A smidgeon of Sachkritik. So far as I can see, the greatest theological need of the moment is to correct common understandings of "God is Love" in light of passages like Nahum 1, Habakkuk 3, the book of Daniel, Mark 13, and the Apocalypse of John, not the other way around.
It is the imperturbable response of resignation and disinterest vis-à-vis examples of systemic evil in the world today, the helpless approach of the majority of well-fed and well-heeled Jews and Christians to the same, that needs to be distinguished from the stance of God as the Bible speaks of God vis-à-vis examples of systemic evil. In our day regimes like those that grind the populaces of Syria, Iran, Zimbabwe, Belarus, and North Korea barely register in the consciousness of the typical citizen. If the witness of scripture is any guide, God's stance toward such regimes, and examples of systemic evil endemic to the generality of modern states, is one of implacable and undisguised contempt.

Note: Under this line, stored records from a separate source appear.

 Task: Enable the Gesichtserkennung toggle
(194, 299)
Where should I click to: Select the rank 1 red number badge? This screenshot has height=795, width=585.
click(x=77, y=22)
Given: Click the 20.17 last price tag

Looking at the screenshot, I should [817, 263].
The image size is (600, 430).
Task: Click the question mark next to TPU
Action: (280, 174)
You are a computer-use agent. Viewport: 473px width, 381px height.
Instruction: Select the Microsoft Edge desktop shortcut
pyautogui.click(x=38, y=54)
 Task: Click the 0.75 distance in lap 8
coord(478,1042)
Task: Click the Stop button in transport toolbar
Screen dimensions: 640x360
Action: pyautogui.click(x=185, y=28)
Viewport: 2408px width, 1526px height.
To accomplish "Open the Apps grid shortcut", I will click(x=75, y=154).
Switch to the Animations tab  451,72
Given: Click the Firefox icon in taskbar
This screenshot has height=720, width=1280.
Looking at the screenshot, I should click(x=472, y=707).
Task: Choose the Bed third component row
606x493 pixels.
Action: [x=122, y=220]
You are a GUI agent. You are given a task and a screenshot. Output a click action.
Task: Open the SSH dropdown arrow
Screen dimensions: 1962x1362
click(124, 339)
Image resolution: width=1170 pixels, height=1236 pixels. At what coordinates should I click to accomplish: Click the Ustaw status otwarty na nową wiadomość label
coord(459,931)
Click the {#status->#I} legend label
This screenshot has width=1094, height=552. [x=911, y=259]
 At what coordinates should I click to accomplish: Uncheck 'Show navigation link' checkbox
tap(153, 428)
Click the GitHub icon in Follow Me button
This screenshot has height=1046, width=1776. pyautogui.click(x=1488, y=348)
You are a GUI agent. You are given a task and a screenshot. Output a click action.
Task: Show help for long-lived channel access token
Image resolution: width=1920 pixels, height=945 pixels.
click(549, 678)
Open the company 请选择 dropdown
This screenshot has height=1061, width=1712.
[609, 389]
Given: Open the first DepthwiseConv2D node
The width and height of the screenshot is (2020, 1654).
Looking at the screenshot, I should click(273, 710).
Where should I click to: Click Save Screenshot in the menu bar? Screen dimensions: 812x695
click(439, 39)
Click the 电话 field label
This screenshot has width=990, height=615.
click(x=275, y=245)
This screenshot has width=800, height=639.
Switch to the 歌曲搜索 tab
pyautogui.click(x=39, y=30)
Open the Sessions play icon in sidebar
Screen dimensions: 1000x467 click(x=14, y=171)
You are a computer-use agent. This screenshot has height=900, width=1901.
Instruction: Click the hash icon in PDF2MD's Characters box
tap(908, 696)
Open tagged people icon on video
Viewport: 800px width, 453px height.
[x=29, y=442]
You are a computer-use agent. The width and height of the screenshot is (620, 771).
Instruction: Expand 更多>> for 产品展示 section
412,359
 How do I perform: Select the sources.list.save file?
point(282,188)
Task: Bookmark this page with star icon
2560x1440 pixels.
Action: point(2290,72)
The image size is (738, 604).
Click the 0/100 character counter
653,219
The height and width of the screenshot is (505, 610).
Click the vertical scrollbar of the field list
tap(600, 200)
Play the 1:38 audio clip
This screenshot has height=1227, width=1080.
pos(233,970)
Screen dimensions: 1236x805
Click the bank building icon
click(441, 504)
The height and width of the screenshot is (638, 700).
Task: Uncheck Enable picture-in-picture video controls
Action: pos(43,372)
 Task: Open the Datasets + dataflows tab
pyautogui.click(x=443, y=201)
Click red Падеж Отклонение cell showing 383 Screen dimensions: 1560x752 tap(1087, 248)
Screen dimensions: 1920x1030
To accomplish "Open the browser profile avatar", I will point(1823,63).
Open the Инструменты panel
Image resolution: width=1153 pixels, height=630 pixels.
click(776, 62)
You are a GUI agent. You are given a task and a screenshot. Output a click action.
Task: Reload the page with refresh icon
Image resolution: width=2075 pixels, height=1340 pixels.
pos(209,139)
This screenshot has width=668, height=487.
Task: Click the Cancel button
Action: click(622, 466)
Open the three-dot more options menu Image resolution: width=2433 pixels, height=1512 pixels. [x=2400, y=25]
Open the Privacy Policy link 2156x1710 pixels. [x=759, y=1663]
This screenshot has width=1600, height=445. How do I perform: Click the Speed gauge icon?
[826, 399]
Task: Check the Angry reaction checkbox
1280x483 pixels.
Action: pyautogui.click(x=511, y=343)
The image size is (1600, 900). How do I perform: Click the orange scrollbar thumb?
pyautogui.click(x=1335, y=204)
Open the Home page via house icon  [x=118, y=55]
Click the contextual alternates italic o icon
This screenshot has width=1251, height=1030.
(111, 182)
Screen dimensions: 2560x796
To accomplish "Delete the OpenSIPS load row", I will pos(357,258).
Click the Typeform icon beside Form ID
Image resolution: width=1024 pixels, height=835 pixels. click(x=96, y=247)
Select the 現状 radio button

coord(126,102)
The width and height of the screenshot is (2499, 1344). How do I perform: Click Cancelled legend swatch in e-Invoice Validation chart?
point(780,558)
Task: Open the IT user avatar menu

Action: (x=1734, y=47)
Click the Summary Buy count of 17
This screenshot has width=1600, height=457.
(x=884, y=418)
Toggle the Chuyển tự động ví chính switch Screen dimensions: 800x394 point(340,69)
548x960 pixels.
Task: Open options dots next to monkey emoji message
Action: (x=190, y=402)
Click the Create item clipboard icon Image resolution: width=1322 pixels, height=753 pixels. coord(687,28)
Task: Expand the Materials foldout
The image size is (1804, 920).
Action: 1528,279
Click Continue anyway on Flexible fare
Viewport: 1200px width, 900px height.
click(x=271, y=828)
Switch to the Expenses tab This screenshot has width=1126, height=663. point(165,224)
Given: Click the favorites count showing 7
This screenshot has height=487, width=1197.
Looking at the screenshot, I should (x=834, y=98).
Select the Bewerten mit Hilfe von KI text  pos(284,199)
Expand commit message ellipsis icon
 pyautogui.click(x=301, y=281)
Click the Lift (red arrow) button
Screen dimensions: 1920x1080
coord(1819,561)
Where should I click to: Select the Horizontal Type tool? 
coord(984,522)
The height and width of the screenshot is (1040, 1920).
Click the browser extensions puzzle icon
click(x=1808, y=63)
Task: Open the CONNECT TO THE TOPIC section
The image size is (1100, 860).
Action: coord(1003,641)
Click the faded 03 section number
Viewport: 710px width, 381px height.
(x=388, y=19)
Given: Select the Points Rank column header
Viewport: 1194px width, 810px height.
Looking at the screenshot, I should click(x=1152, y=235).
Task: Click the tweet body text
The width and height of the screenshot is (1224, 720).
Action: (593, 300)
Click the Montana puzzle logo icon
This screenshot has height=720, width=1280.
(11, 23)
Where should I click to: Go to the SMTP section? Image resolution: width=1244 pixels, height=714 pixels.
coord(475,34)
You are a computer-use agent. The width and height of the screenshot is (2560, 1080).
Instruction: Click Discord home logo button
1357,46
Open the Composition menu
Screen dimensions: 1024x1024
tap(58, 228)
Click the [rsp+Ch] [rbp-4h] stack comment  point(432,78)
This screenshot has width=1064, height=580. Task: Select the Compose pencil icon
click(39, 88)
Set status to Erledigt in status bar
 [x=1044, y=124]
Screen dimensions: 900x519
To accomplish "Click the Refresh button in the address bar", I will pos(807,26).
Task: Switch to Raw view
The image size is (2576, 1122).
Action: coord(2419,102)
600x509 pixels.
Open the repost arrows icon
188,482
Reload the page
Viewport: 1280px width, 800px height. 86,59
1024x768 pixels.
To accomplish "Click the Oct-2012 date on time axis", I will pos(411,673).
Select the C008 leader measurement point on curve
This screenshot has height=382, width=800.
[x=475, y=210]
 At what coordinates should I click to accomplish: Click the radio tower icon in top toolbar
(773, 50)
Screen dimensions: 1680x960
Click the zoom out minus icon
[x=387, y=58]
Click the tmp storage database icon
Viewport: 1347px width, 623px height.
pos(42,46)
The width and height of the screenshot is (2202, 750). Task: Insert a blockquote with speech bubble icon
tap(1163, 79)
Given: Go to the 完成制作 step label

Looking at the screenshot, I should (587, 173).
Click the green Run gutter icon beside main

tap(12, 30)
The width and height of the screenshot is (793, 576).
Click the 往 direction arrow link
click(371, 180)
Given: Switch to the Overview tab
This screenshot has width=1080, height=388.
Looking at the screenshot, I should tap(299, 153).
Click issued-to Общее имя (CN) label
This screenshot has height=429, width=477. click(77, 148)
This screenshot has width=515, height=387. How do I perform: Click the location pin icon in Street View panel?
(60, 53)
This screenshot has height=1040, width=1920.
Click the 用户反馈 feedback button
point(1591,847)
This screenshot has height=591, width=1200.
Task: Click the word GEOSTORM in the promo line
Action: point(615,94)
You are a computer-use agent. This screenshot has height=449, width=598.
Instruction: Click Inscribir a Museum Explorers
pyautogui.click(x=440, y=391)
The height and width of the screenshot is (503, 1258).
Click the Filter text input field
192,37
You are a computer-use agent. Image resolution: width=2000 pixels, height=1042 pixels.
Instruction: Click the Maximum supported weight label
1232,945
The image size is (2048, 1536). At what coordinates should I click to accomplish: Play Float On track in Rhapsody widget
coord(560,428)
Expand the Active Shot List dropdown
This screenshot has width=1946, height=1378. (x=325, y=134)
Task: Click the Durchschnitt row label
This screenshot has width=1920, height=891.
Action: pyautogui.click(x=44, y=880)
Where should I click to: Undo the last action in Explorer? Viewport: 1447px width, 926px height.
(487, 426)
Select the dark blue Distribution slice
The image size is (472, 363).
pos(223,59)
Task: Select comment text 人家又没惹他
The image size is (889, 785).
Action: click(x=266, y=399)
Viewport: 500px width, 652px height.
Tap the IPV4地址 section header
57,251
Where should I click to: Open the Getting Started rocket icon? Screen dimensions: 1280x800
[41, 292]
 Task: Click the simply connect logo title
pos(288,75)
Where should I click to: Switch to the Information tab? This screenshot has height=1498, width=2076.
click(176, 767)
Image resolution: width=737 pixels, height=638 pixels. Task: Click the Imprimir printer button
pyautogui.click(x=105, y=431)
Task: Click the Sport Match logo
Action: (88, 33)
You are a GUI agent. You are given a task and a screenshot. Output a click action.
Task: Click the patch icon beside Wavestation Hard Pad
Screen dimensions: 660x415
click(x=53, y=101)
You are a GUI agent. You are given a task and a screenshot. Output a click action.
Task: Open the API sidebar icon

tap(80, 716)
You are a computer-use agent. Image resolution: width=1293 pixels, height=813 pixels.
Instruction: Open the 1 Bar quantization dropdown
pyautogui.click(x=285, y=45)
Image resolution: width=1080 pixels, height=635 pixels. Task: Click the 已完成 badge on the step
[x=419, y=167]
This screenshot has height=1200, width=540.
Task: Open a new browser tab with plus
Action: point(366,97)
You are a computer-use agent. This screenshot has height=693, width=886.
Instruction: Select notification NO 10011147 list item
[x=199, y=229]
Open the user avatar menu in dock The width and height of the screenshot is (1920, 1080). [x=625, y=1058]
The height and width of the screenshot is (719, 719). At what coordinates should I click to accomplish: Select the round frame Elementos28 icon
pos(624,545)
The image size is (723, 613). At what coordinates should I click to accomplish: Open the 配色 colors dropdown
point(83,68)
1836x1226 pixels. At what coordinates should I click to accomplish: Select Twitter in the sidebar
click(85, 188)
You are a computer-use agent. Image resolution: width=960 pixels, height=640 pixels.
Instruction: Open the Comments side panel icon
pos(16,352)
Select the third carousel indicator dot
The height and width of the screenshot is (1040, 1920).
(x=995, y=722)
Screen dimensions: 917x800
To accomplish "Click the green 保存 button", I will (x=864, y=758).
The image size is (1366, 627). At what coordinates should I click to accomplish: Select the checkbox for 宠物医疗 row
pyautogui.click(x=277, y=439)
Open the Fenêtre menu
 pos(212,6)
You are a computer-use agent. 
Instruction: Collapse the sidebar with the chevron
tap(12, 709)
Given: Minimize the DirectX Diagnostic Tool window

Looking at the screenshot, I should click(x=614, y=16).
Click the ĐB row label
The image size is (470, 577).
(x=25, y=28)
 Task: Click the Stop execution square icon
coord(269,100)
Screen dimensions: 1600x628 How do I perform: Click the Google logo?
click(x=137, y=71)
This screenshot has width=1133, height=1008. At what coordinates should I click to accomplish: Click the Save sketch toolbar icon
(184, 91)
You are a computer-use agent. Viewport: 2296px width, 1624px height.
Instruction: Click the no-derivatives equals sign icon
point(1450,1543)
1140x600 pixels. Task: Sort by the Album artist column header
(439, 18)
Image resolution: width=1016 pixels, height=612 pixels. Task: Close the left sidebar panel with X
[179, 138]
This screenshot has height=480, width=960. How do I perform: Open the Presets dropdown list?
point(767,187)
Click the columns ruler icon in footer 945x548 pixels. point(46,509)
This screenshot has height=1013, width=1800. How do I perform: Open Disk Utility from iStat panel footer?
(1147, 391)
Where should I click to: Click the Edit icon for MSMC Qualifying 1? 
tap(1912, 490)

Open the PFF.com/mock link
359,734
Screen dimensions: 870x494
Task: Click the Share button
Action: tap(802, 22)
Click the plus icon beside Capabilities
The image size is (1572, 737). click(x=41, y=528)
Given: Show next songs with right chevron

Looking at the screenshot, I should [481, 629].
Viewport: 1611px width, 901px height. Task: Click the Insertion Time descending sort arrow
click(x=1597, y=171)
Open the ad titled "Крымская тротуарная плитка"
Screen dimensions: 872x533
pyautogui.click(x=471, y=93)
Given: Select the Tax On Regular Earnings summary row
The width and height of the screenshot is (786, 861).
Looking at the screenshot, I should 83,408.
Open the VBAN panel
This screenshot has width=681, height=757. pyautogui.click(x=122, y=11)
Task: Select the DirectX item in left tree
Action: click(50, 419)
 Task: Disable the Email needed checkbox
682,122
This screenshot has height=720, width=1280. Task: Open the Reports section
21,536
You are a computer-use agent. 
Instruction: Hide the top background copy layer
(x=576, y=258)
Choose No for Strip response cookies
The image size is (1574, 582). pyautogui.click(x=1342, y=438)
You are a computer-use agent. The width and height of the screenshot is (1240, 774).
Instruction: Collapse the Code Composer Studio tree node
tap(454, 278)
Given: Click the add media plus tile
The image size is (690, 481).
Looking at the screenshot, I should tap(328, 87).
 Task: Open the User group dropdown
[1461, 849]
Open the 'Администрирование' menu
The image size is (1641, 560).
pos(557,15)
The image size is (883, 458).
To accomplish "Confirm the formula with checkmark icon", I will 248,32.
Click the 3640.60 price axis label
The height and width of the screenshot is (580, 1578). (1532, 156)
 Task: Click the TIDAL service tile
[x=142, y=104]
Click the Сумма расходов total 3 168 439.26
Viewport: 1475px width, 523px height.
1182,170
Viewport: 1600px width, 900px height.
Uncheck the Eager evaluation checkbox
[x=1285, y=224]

A specific example: the Occupy Wall Street movement. Whereas I am unconvinced by the rhetoric of this movement, that does not mean I buy the rhetoric of Wall Street. Resources for an alternative to both are found in scripture. That so few utilize them is a judgment on the petit-bourgeois flavor of the generality of academic biblical scholarship. Not on the Bible, one of whose abiding strengths is its failure to legitimize that particular social location.
The above comments push back at reflections found in God of the Living quoted by Joseph Kelly. In major strands of ancient theology, wrath and judgment are understood as the only proper response to egregious realities of various kinds; a nod to this fact is found in a footnote of God of the Living (fn 3 on p 339). What is love after all, if it knows nothing of what Jacques Ellul called “the violence of love” (introduction here)?
God of the Living is a splendid accomplishment. It merits, not slavish agreement, but sustained engagement.